Much of Sherpa’s new work deals with the topic of

Tibetan self-immolation. As such, he joins a growing list of



contemporary Tibetan artists who are critically responding

to this trend in their art, including Karma Phuntsok, Phuntsok

Tsering, Tenzing Rigdol, Tashi Norbu, Ngawang Jorden,

Tenzin Jigme and Sonam Dolma. 6

Making this set of paintings exhibited in the Rossi & Rossi

show helped Sherpa to work through the fraught issues surrounding

self-immolation. Within the Buddhist and scholarly

communities, some see self-immolation as an enactment of

an event in the Lotus Sutra. 7 Others, however, even those

sympathetic to the Lotus Sutra, consider it to be a loss, as

it prohibits the body from being a final karmic gift to other

sentient beings. (Insects and animals, for example, could

benefit by eating the corpse). 8

Though the Lotus Sutra is a seminal text for Mahayana

Buddhism, it is not central to Tibetan Buddhism. Consequently,

it seems Tibetan Buddhists are reaching out to

forms of Buddhism and social activism practiced outside

of the Tibetan social context. As cultural anthropologists

Carole McGranahan and Ralph Litzinger note, “Tibet has

no history of self-immolation as sacrifice, religious offering,

or political protest”. 9 Nonetheless, rhetoric scholar Tenzin

Mingyur Paldron explains,

It is not a standard of loss or hopelessness that

Tibetans are rallying around, nor are these acts

simply a call to conscience. At stake is a harm

threatening not only Tibetans but also others under

occupation, as well as those seeking to break from

social and political cycles that seem never-ending

in the suffering they reproduce. The story of the

Buddha is a lesson about how one responds as

a witness to suffering, rather than an argument

against or justification of suffering. In order to enact

breaks in certain cycles of suffering, there must

be a willingness to endure some of the pain one

witnesses, rather than mere desire to manage pain

without ever touching it.

She continues,

It is in the cultivation of a particular attitude of possibility,

one based on a readiness to suffer, that acts of virtuous

pain may re-order our sense of how the world might

be perceived. Such acts of self-suffering must not

be oversimplified, for they underscore the harm in

structures of knowledge and power that would rather

ignore than reconsider; contain instead of imagine

the crossings. Beings can be trapped within many

kinds of patterns and walls—political, legal, and

philosophical—all of which may pose obstacles

to deeper understanding. Yet we all know, at least

theoretically, that certain acts are capable of casting

fissures into walls, even of leaping outside them. 10

Along with the concept of self-immolation evoked in Sherpa’s

works is the notion of prayer flags and, by extension,

prayer. As such, these paintings also indicate a corollary

topic: the potential for compassion and mercy. The subtext

of these works, therefore, seems to be to remind us of the

possibility of an end to suffering (Buddhist enlightenment),

and ultimately, the extinction of suffering through cycles of

reincarnation (nirvana).

Along with these ideas, however, are other goals for Sherpa’s

art. He explains,

Firstly, in my work, I [want] to refrain from sounding

like a Buddhist teaching. I feel that much of the

Buddhist view is very relevant in today’s world but

I also understand that so many people’s minds turn

away when I begin using unfamiliar Buddhist

terminology. In a way, humanity already has so

many distinctions or forms that keep us separate

from understanding one another, I try to use skillful

means to make my paintings accessible in [the]

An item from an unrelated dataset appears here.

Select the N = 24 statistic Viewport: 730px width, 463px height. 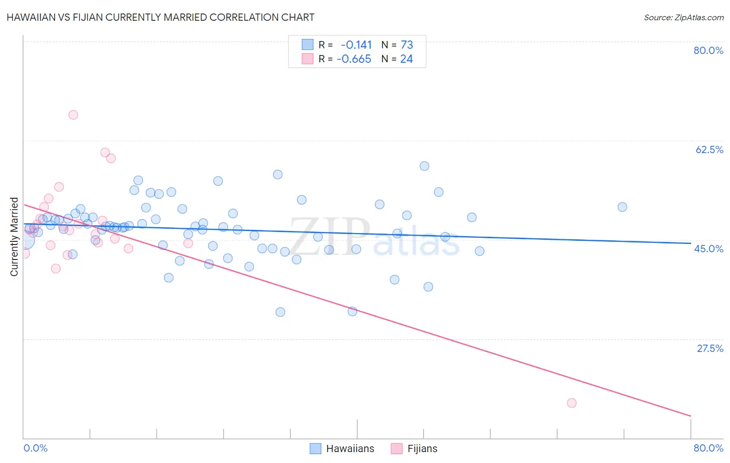tap(397, 59)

day-to-day life of many types of people, not just

Buddhists or Tibetans but [also] Atheists, Christians,

etc. For example, when the Dalai Lama gives talks,

he usually gives a more public talk that is accessible

to everybody than a more dharma-specific

talk for practitioners. Unfortunately, I’ve also noticed

that some of the younger generation of Tibetans [are]

jaded and bored by traditional Buddhist thangkas

and teachings. I hope to find a way so that they can

relate to my imagery by its being somewhat familiar

yet secular and different at the same time. 11

Sherpa continues to create a new and transformed Tibetan

art steeped in traditional Buddhist philosophy whilst being

responsive to contemporary events and needs.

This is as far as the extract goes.